> [To do] As written and without pictures, set down the lines from the one that contains "Viewport: 620px width, 640px height." through the end of the data.

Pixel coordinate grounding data
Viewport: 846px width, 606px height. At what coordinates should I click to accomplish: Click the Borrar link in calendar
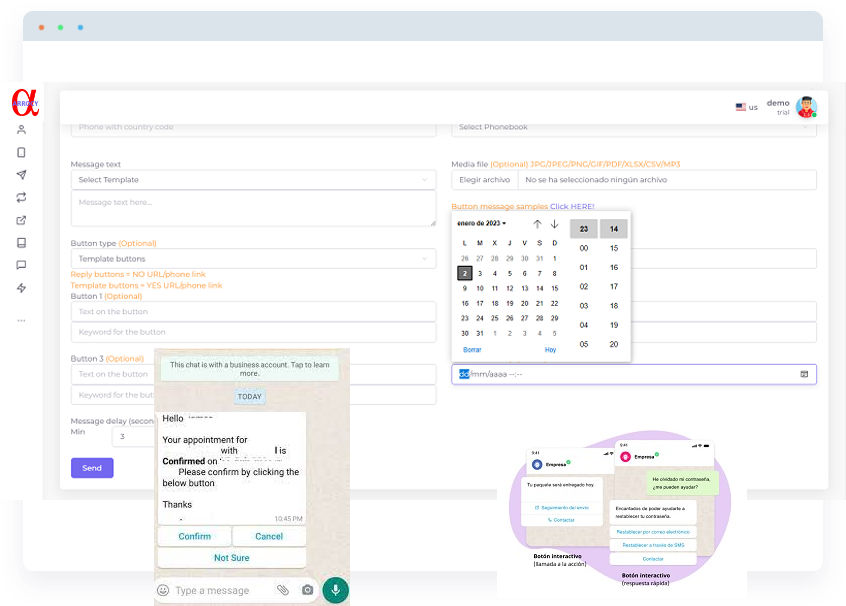coord(472,350)
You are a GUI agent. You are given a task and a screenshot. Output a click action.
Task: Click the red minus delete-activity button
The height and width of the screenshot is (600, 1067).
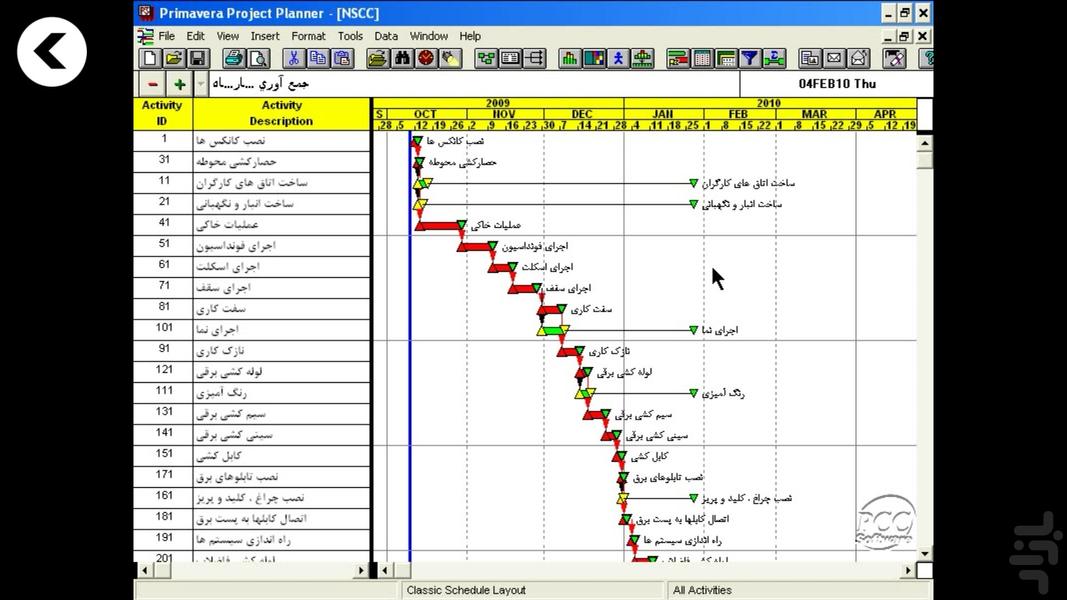click(152, 84)
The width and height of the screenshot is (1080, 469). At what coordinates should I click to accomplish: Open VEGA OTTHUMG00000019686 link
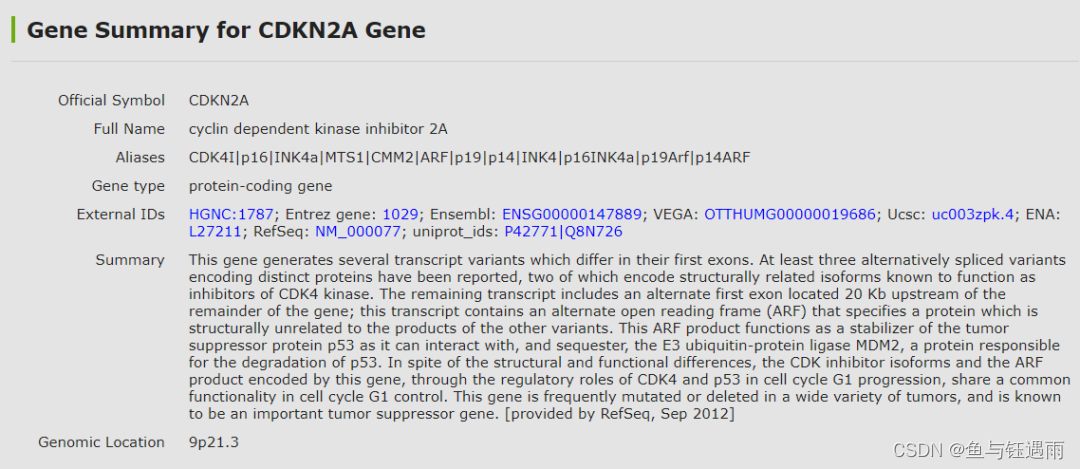790,214
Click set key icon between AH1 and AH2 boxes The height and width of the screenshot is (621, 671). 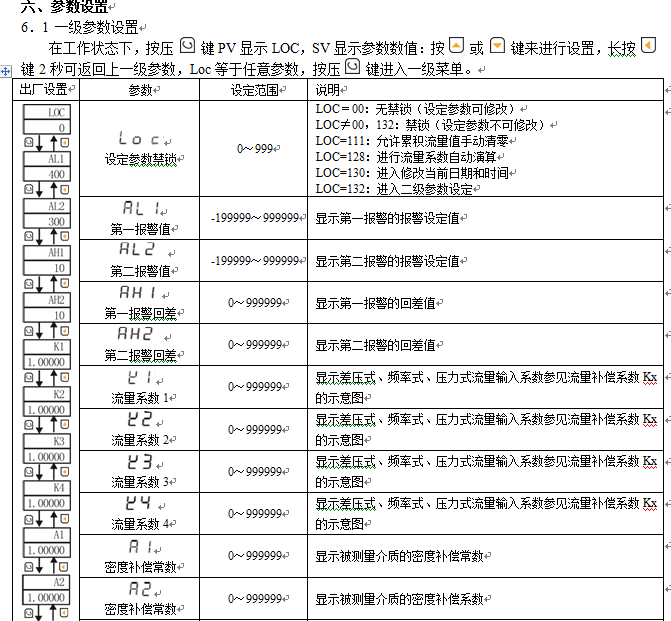[28, 283]
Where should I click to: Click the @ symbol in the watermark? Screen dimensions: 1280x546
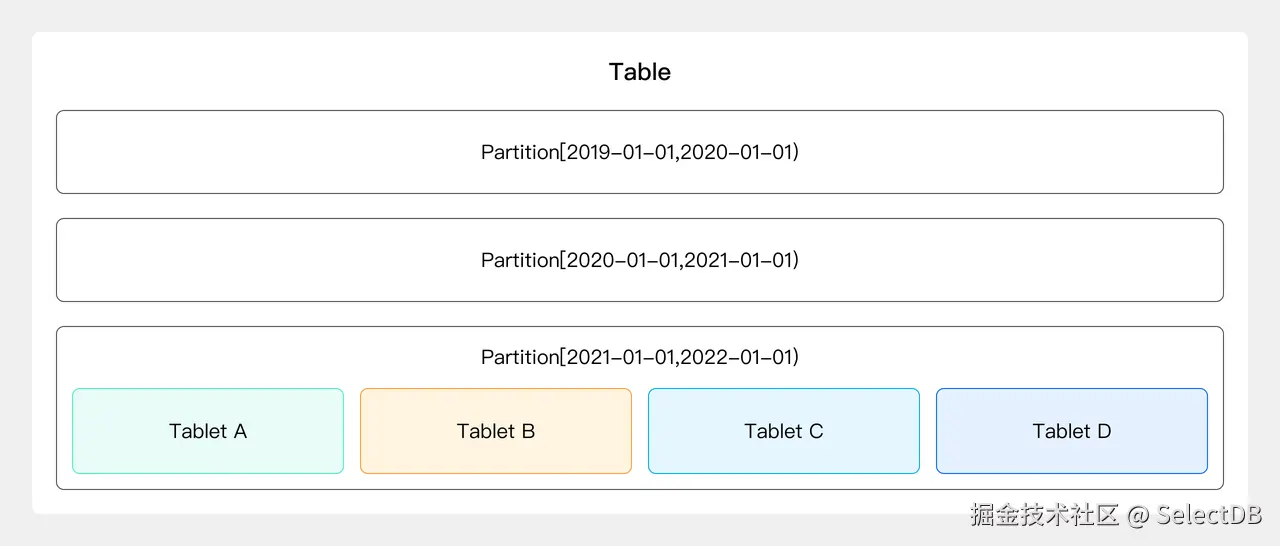pyautogui.click(x=1137, y=515)
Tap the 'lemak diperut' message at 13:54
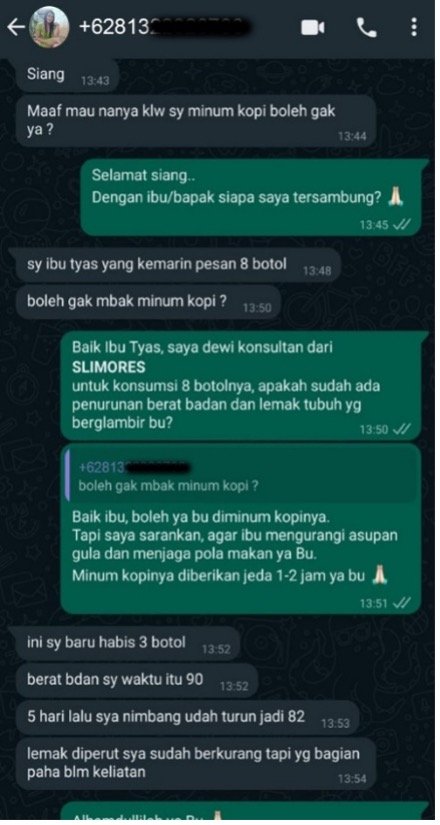The height and width of the screenshot is (825, 440). (196, 763)
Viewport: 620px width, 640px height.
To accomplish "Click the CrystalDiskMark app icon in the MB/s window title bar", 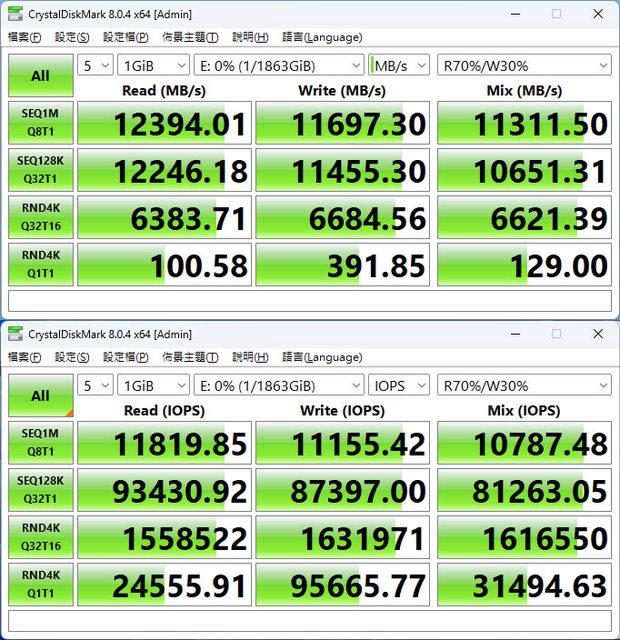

> [Solution to this exercise]
Viewport: 620px width, 640px height.
To accomplish "Click the CrystalDiskMark app icon in the MB/s window title bar", 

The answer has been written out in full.